___ DATA TO EXAMINE
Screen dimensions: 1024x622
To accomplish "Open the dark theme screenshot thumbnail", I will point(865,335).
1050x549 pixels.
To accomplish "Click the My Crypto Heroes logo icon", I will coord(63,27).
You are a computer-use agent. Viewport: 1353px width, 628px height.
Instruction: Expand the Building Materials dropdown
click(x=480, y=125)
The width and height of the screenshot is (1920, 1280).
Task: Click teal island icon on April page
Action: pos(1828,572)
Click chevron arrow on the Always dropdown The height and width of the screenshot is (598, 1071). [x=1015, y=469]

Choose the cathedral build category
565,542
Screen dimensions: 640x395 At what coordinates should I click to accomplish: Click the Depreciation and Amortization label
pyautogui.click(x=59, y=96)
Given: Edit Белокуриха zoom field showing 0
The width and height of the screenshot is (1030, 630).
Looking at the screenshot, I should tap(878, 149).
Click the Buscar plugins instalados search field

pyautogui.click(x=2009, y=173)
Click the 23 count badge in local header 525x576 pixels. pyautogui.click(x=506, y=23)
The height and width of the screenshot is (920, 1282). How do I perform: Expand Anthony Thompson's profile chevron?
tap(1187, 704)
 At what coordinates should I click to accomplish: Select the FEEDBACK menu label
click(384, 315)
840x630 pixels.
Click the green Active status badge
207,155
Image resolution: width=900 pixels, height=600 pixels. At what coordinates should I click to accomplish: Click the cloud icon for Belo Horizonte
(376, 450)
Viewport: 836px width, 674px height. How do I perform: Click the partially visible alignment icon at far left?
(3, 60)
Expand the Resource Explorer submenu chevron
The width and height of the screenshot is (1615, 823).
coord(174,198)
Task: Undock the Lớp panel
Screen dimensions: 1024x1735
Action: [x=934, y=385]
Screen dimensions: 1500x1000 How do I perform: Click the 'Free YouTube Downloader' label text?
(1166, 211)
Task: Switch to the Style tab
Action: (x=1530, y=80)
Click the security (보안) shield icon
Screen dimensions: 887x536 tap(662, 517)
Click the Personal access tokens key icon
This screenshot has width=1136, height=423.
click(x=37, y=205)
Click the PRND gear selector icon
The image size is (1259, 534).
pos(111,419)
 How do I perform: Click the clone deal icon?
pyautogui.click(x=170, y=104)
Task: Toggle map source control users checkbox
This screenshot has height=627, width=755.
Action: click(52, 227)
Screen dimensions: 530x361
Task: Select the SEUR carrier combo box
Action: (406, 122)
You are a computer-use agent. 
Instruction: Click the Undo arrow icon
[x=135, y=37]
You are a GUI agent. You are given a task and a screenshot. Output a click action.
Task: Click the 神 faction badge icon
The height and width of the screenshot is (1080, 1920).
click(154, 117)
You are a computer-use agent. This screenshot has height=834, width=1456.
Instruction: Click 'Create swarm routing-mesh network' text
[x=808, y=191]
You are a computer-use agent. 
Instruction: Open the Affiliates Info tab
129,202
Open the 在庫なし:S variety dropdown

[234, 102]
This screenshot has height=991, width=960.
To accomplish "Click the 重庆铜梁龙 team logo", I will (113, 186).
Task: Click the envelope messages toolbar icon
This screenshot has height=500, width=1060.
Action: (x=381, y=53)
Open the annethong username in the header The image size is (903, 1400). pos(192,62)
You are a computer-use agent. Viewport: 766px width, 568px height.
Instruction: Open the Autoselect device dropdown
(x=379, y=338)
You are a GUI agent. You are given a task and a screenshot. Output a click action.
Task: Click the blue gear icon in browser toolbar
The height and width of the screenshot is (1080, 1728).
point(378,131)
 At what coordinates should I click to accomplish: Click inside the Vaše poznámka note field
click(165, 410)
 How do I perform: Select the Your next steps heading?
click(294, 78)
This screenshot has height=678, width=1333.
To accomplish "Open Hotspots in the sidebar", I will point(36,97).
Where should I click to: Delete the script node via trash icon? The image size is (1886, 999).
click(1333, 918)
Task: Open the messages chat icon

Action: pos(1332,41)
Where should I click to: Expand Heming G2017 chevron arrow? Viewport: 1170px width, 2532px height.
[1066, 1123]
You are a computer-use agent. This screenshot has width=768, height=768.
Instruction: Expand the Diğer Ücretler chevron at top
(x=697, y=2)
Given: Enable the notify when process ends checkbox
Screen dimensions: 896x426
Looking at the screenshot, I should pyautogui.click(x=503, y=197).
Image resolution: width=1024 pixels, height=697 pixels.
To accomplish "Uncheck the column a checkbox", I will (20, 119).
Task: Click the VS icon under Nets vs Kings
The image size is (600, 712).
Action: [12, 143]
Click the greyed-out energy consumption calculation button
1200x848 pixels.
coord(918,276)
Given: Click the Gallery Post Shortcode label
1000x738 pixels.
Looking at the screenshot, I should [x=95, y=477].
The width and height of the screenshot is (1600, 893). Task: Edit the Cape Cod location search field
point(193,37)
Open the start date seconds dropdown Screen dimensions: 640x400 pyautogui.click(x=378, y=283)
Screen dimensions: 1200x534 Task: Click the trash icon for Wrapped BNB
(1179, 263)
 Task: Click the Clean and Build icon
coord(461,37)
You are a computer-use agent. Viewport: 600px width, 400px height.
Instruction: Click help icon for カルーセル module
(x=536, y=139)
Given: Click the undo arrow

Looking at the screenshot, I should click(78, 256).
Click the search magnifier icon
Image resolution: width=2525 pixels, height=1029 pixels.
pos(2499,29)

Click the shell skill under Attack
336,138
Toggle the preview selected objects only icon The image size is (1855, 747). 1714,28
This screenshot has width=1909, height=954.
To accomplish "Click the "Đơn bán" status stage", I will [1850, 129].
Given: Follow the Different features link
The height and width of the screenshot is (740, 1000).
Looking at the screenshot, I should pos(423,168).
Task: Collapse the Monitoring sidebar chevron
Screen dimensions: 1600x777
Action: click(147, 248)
______
AIM OF THE TASK: Say each line again exactly as it appears above.

EXERCISE RESULT:
Screen dimensions: 1024x622
To accomplish "Open the dark theme screenshot thumbnail", I will point(865,335).
1050x549 pixels.
To accomplish "Click the My Crypto Heroes logo icon", I will coord(63,27).
You are a computer-use agent. Viewport: 1353px width, 628px height.
Instruction: Expand the Building Materials dropdown
click(x=480, y=125)
The width and height of the screenshot is (1920, 1280).
Task: Click teal island icon on April page
Action: pos(1828,572)
Click chevron arrow on the Always dropdown The height and width of the screenshot is (598, 1071). [x=1015, y=469]

Choose the cathedral build category
565,542
Screen dimensions: 640x395 At what coordinates should I click to accomplish: Click the Depreciation and Amortization label
pyautogui.click(x=59, y=96)
Given: Edit Белокуриха zoom field showing 0
The width and height of the screenshot is (1030, 630).
Looking at the screenshot, I should tap(878, 149).
Click the Buscar plugins instalados search field

pyautogui.click(x=2009, y=173)
Click the 23 count badge in local header 525x576 pixels. pyautogui.click(x=506, y=23)
The height and width of the screenshot is (920, 1282). How do I perform: Expand Anthony Thompson's profile chevron?
tap(1187, 704)
 At what coordinates should I click to accomplish: Select the FEEDBACK menu label
click(384, 315)
840x630 pixels.
Click the green Active status badge
207,155
Image resolution: width=900 pixels, height=600 pixels. At what coordinates should I click to accomplish: Click the cloud icon for Belo Horizonte
(376, 450)
Viewport: 836px width, 674px height. How do I perform: Click the partially visible alignment icon at far left?
(3, 60)
Expand the Resource Explorer submenu chevron
The width and height of the screenshot is (1615, 823).
coord(174,198)
Task: Undock the Lớp panel
Screen dimensions: 1024x1735
Action: [x=934, y=385]
Screen dimensions: 1500x1000 How do I perform: Click the 'Free YouTube Downloader' label text?
(1166, 211)
Task: Switch to the Style tab
Action: (x=1530, y=80)
Click the security (보안) shield icon
Screen dimensions: 887x536 tap(662, 517)
Click the Personal access tokens key icon
This screenshot has width=1136, height=423.
click(x=37, y=205)
Click the PRND gear selector icon
The image size is (1259, 534).
pos(111,419)
 How do I perform: Click the clone deal icon?
pyautogui.click(x=170, y=104)
Task: Toggle map source control users checkbox
This screenshot has height=627, width=755.
Action: click(52, 227)
Screen dimensions: 530x361
Task: Select the SEUR carrier combo box
Action: (406, 122)
You are a computer-use agent. 
Instruction: Click the Undo arrow icon
[x=135, y=37]
You are a GUI agent. You are given a task and a screenshot. Output a click action.
Task: Click the 神 faction badge icon
The height and width of the screenshot is (1080, 1920).
click(154, 117)
You are a computer-use agent. This screenshot has height=834, width=1456.
Instruction: Click 'Create swarm routing-mesh network' text
[x=808, y=191]
You are a computer-use agent. 
Instruction: Open the Affiliates Info tab
129,202
Open the 在庫なし:S variety dropdown

[234, 102]
This screenshot has height=991, width=960.
To accomplish "Click the 重庆铜梁龙 team logo", I will (113, 186).
Task: Click the envelope messages toolbar icon
This screenshot has height=500, width=1060.
Action: (x=381, y=53)
Open the annethong username in the header The image size is (903, 1400). pos(192,62)
You are a computer-use agent. Viewport: 766px width, 568px height.
Instruction: Open the Autoselect device dropdown
(x=379, y=338)
You are a GUI agent. You are given a task and a screenshot. Output a click action.
Task: Click the blue gear icon in browser toolbar
The height and width of the screenshot is (1080, 1728).
point(378,131)
 At what coordinates should I click to accomplish: Click inside the Vaše poznámka note field
click(165, 410)
 How do I perform: Select the Your next steps heading?
click(294, 78)
This screenshot has height=678, width=1333.
To accomplish "Open Hotspots in the sidebar", I will point(36,97).
Where should I click to: Delete the script node via trash icon? The image size is (1886, 999).
click(1333, 918)
Task: Open the messages chat icon

Action: pos(1332,41)
Where should I click to: Expand Heming G2017 chevron arrow? Viewport: 1170px width, 2532px height.
[1066, 1123]
You are a computer-use agent. This screenshot has width=768, height=768.
Instruction: Expand the Diğer Ücretler chevron at top
(x=697, y=2)
Given: Enable the notify when process ends checkbox
Screen dimensions: 896x426
Looking at the screenshot, I should pyautogui.click(x=503, y=197).
Image resolution: width=1024 pixels, height=697 pixels.
To accomplish "Uncheck the column a checkbox", I will (20, 119).
Task: Click the VS icon under Nets vs Kings
The image size is (600, 712).
Action: [12, 143]
Click the greyed-out energy consumption calculation button
1200x848 pixels.
coord(918,276)
Given: Click the Gallery Post Shortcode label
1000x738 pixels.
Looking at the screenshot, I should [x=95, y=477].
The width and height of the screenshot is (1600, 893). Task: Edit the Cape Cod location search field
point(193,37)
Open the start date seconds dropdown Screen dimensions: 640x400 pyautogui.click(x=378, y=283)
Screen dimensions: 1200x534 Task: Click the trash icon for Wrapped BNB
(1179, 263)
 Task: Click the Clean and Build icon
coord(461,37)
You are a computer-use agent. Viewport: 600px width, 400px height.
Instruction: Click help icon for カルーセル module
(x=536, y=139)
Given: Click the undo arrow

Looking at the screenshot, I should click(78, 256).
Click the search magnifier icon
Image resolution: width=2525 pixels, height=1029 pixels.
pos(2499,29)

Click the shell skill under Attack
336,138
Toggle the preview selected objects only icon The image size is (1855, 747). 1714,28
This screenshot has width=1909, height=954.
To accomplish "Click the "Đơn bán" status stage", I will [1850, 129].
Given: Follow the Different features link
The height and width of the screenshot is (740, 1000).
Looking at the screenshot, I should pos(423,168).
Task: Collapse the Monitoring sidebar chevron
Screen dimensions: 1600x777
Action: click(147, 248)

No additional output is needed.